Особенно поучительна эволюция средневековых образов смерти и похоронных обрядов [21]. Архаическое сознание, не придающее значения индивидуальному существованию, не ведает и трагедии индивидуальной смерти, трактуя бытие как бесконечный циклический круговорот, в котором жизнь и смерть постоянно переходят друг в друга (например, ритуальная смерть и возрождение к новой жизни при обряде инициации). Но в соответствии с их культурой разные народы воспринимают и переживают смерть по-своему. Это может быть эпически спокойное восприятие смерти как всеобщей судьбы, например ветхозаветное: “И умер Иов в старости, насыщенный днями” (Иов. 42, 17). Или вера в перевоплощение, делающая смерть в абсолютном смысле невозможной, что поэтически точно выражено в “Махабхарате”:
Классическая Греция, познавшая ценность индивидуального существования, а вместе с ним – страх смерти, отгораживается от него верой в бессмертие души, возвращающейся после гибели тленного тела в вечный и неизменный мир идей, к которому она изначально принадлежала. Христианское понимание смерти тесно связано с идеей первородного греха и надеждой на чудесное спасение. Но как узнать, причислен ли ты к сонму праведников? Ведь это зависит не от собственных заслуг, а от божественной благодати.
Обыденное сознание раннего средневековья не ощущало этого драматизма. Для него смерть – естественная коллективная судьба (“мы все умрем”), требующая покорности.
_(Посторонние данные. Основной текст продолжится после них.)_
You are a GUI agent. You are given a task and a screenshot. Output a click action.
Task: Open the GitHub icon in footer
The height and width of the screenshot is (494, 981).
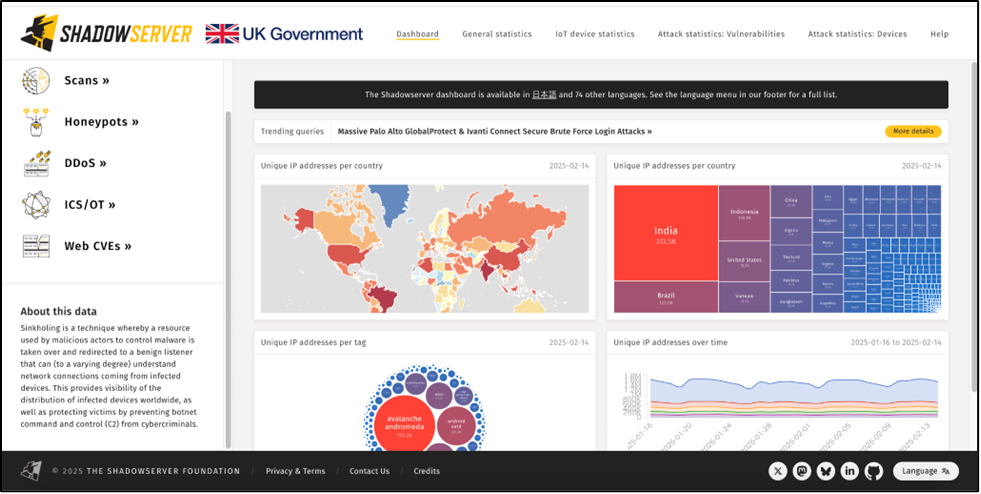pos(873,471)
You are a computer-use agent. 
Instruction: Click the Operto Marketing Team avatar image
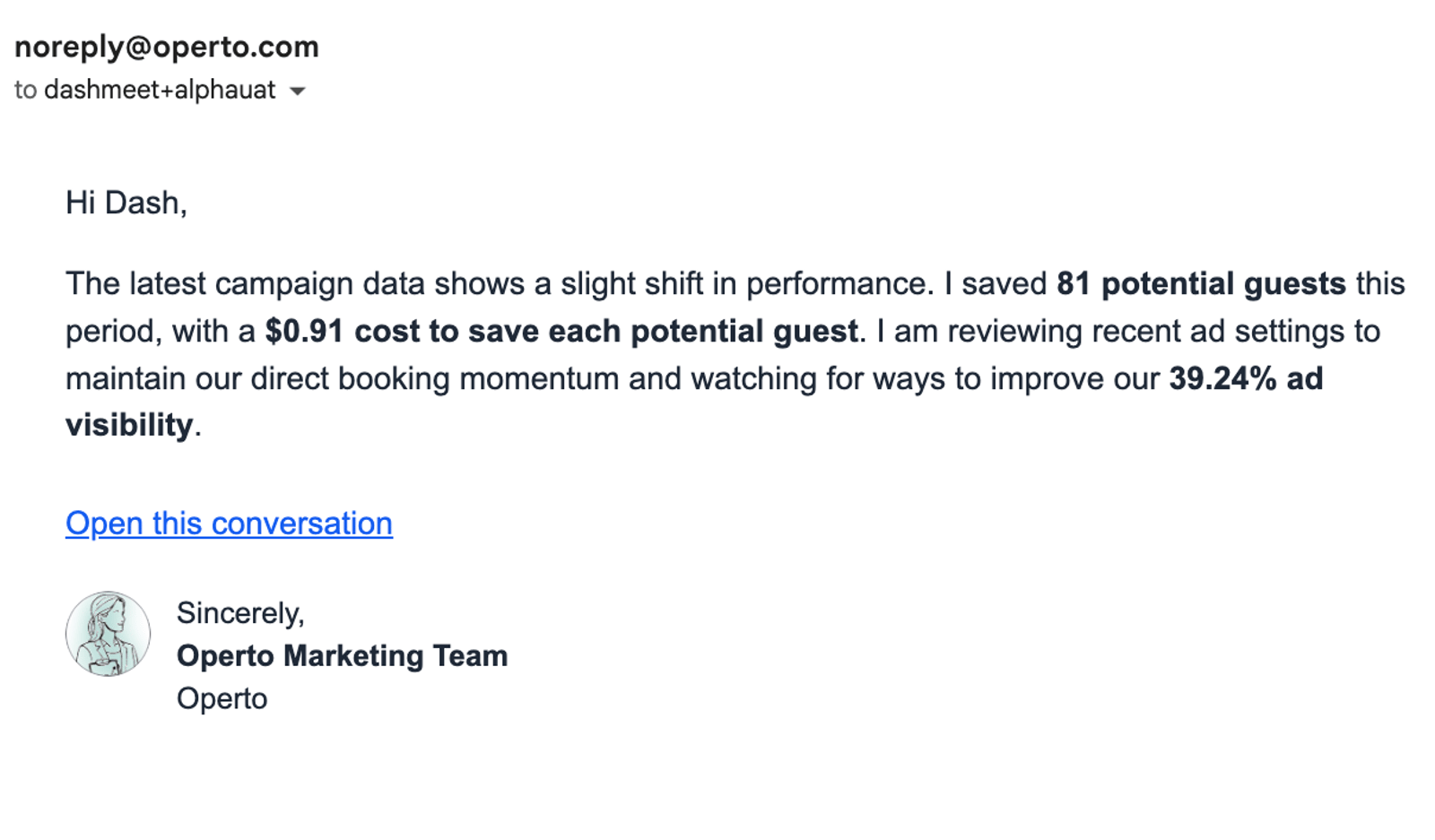click(108, 633)
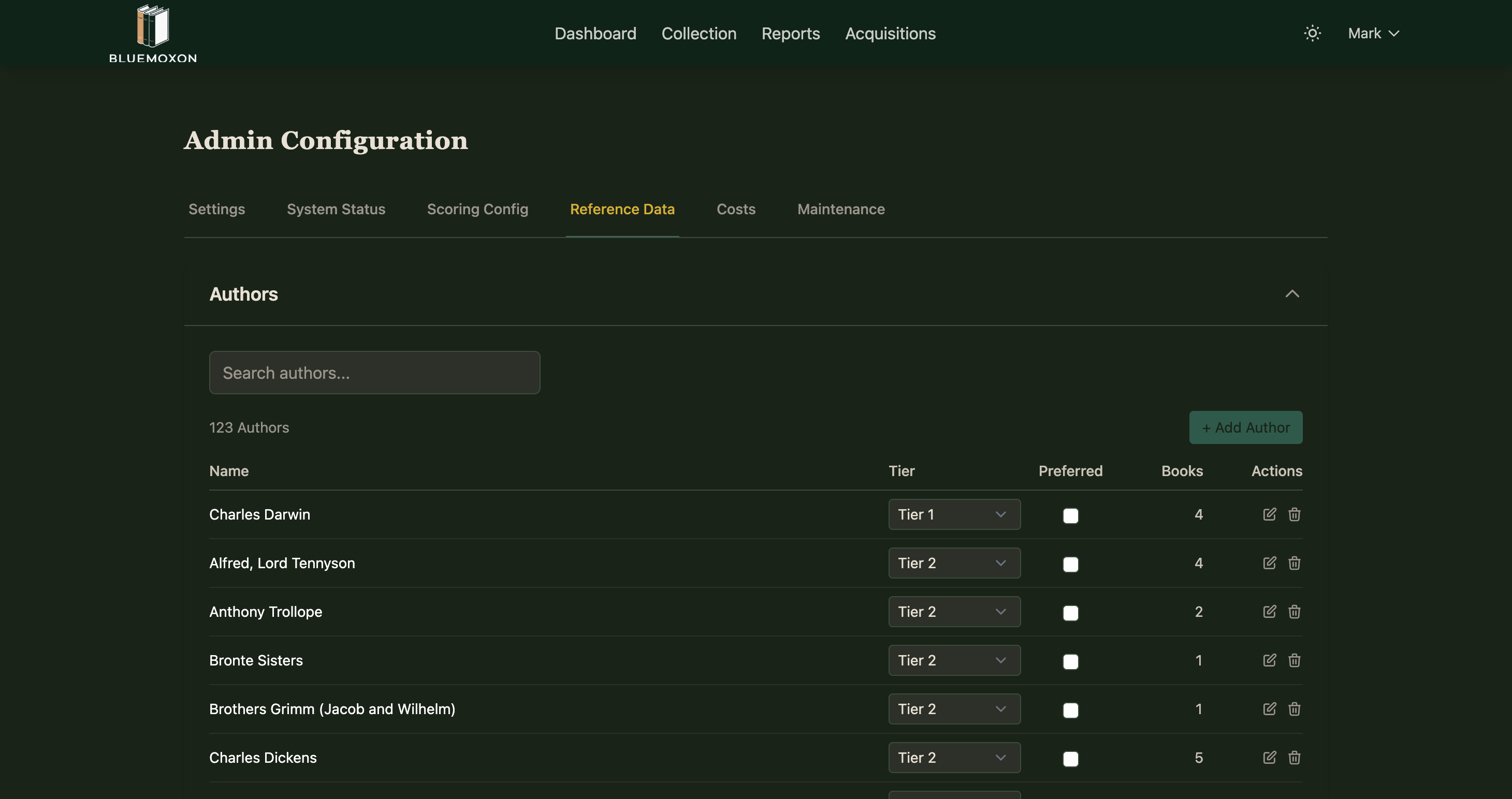The width and height of the screenshot is (1512, 799).
Task: Click the Add Author button
Action: [x=1245, y=427]
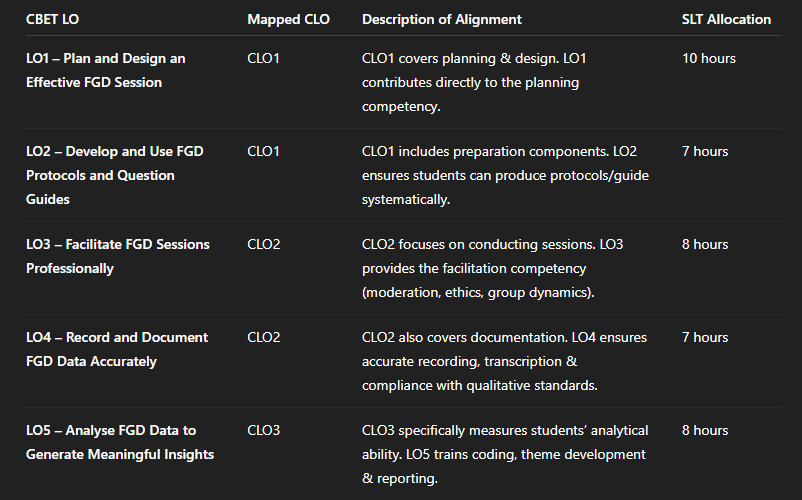Click the Mapped CLO column header
This screenshot has height=500, width=802.
[x=288, y=19]
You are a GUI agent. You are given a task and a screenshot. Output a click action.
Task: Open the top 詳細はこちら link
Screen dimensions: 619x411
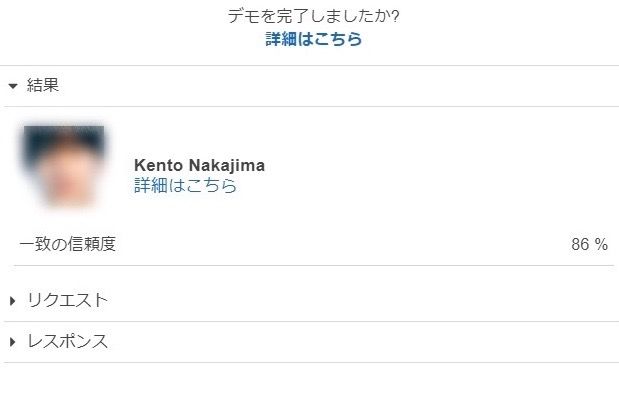[313, 40]
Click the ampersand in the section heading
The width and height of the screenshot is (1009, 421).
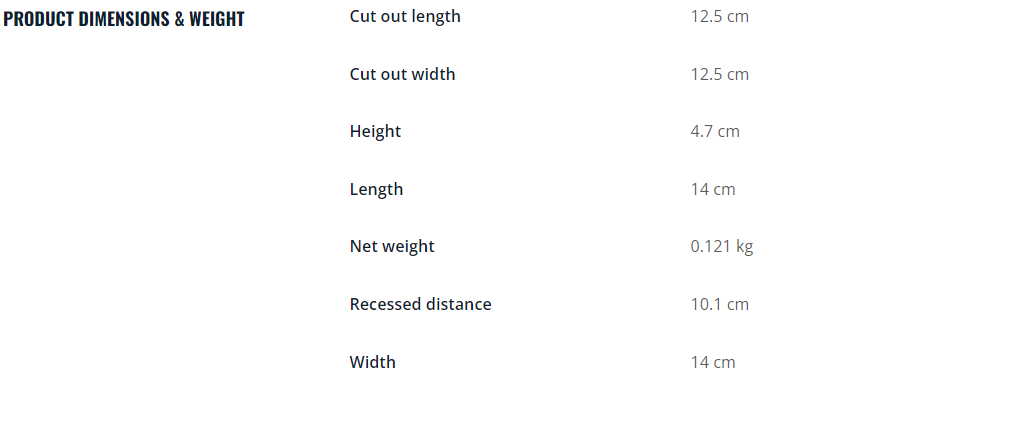click(x=180, y=19)
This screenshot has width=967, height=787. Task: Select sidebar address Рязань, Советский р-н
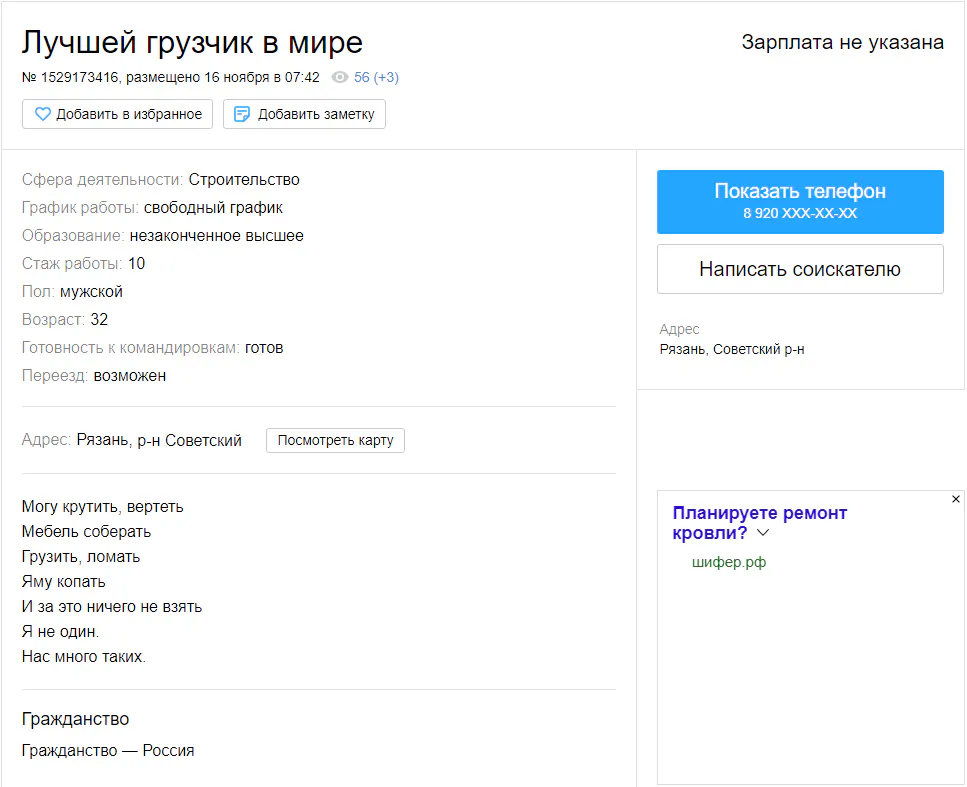coord(731,349)
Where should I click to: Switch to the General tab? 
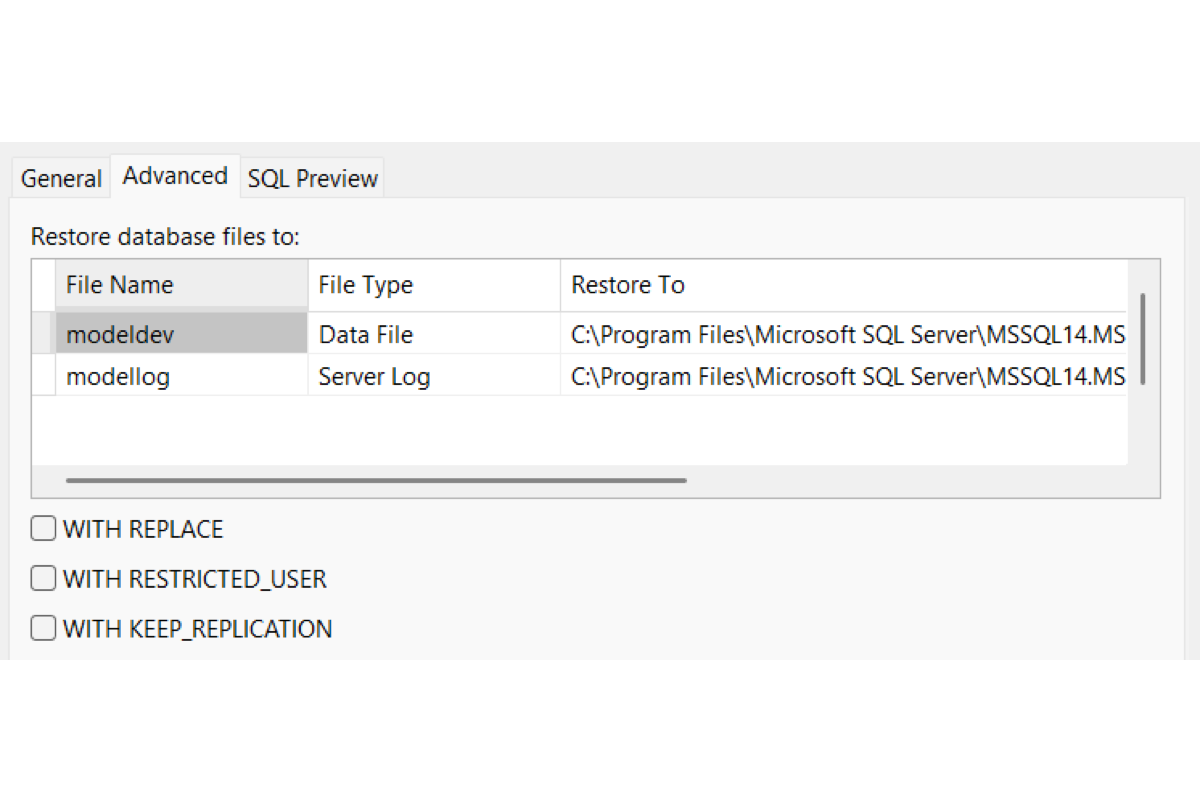[61, 178]
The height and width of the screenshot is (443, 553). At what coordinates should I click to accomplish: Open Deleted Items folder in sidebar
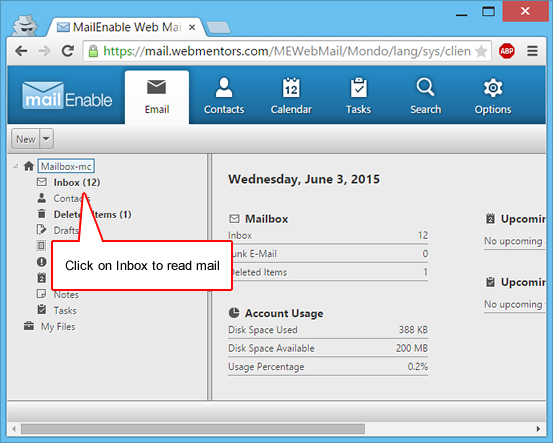point(92,214)
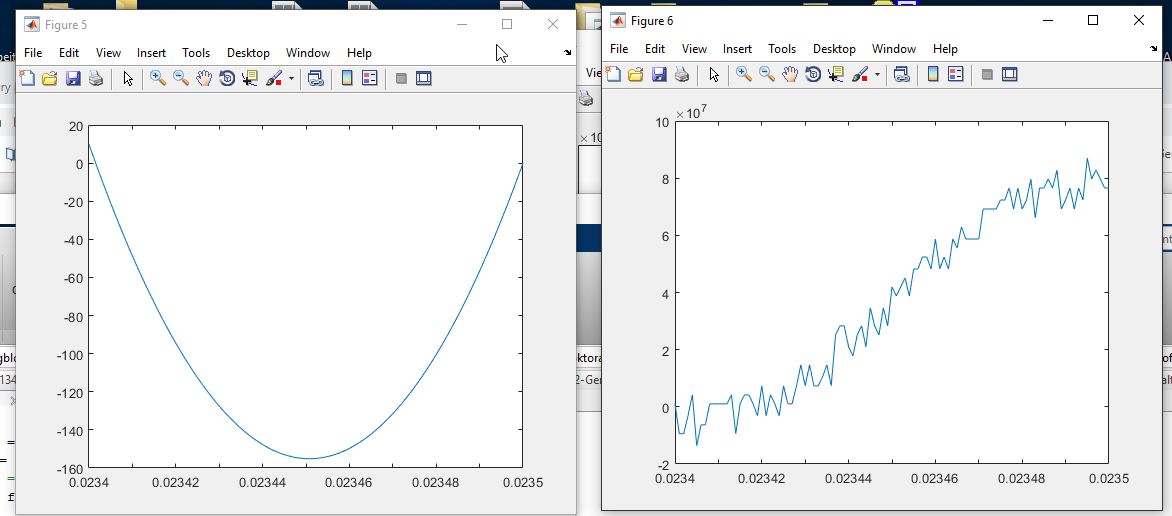Viewport: 1172px width, 516px height.
Task: Enable Data Cursor tool in Figure 5
Action: click(x=250, y=78)
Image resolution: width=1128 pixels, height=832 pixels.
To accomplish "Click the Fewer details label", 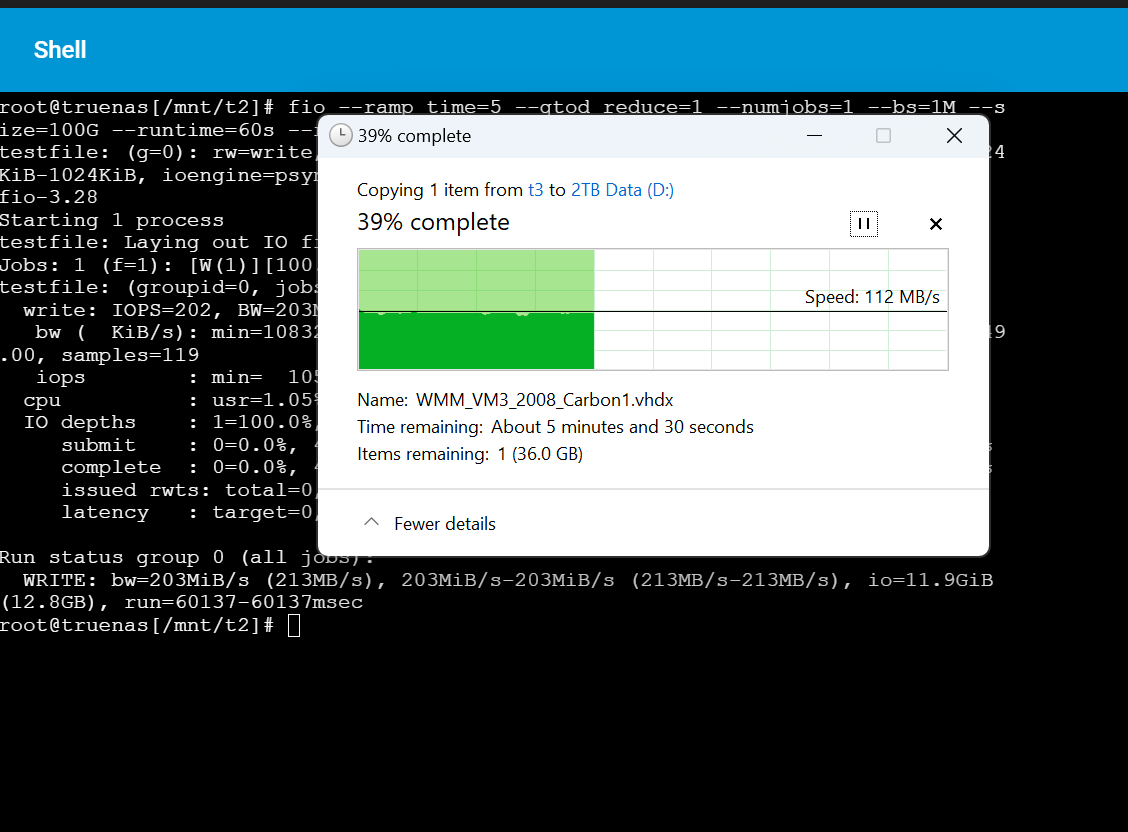I will pyautogui.click(x=445, y=524).
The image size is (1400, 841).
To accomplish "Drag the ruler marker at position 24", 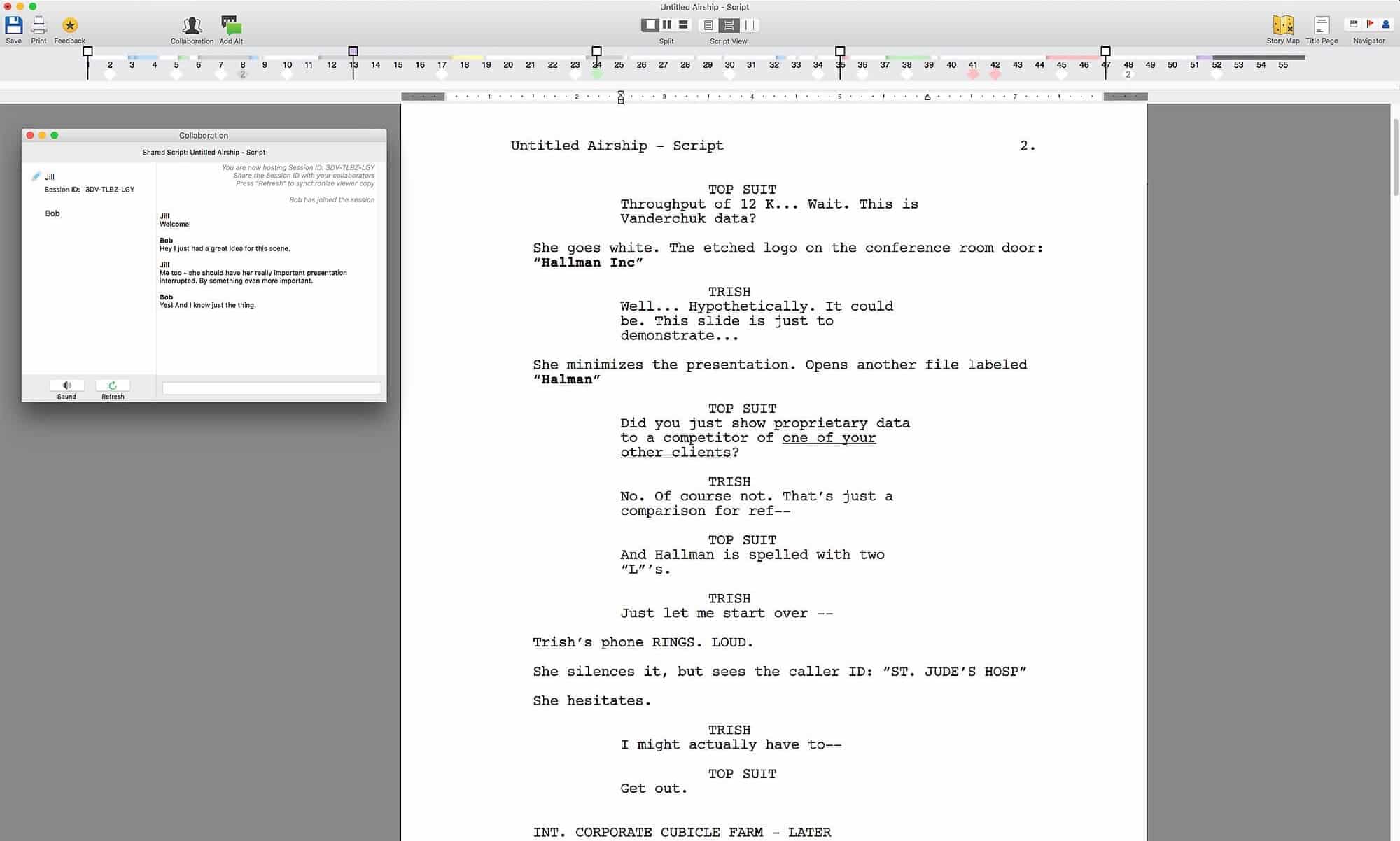I will [x=597, y=51].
Такая “прирученная смерть”, как назвал эту установку французский исследователь Ф.Ариес, означает, что человек заранее знает, что “время его пришло”, и спокойно умирает, предварительно выполнив весь положенный ритуал – молитву, прощание с близкими, последнее слово. Ни сам умирающий, ни прощающиеся с ним домочадцы не воспринимают смерть трагически и не выражают особой скорби. В крестьянской среде такое отношение к смерти сохранялось очень долго.
В XI-XII вв. образ смерти постепенно индивидуализируется; похоронный ритуал приобретает индивидуально-личностные компоненты, возникает проблема “собственной смерти”. В изобразительном искусстве внимание художников все сильнее приковывают картины Страшного суда, разлагающихся трупов; появляются изображения мертвого или страдающего Христа (раньше сцены распятия выражали не человеческую муку, а божественное торжество).
В восприятии и изображении смерти проявляется двойственность христианской эсхатологии, предполагающей как бы два суда над человеком. Первый суд, индивидуальный, происходит немедленно после кончины, когда грешники отправляются в ад, бесспорные праведники – в рай, а остальные – в чистилище. Но существует еще всеобщий Страшный суд, когда весь род человеческий предстанет пред лицом высшего судии. Эти две эсхатологии – “малая”, персональная, и “большая”, всемирно-историческая, различаются уже в раннем средневековье [23], но в изобразительном искусстве позднего средневековья акценты постепенно смещаются в сторону индивидуального суда. Хотя мысль о Страшном суде не исчезает, художники все чаще изображают немедленное, в момент смерти, индивидуальное воздаяние, результаты которого ставятся в зависимость от личных заслуг умершего, несущего на шее свою “книгу жизни”, как паспорт или банковский счет.
Самый момент смерти приобретает теперь особое значение как последняя возможность что-то искупить, исправить. В искусстве он изображается как драматическая схватка сил добра и зла и своеобразный итог жизненного пути.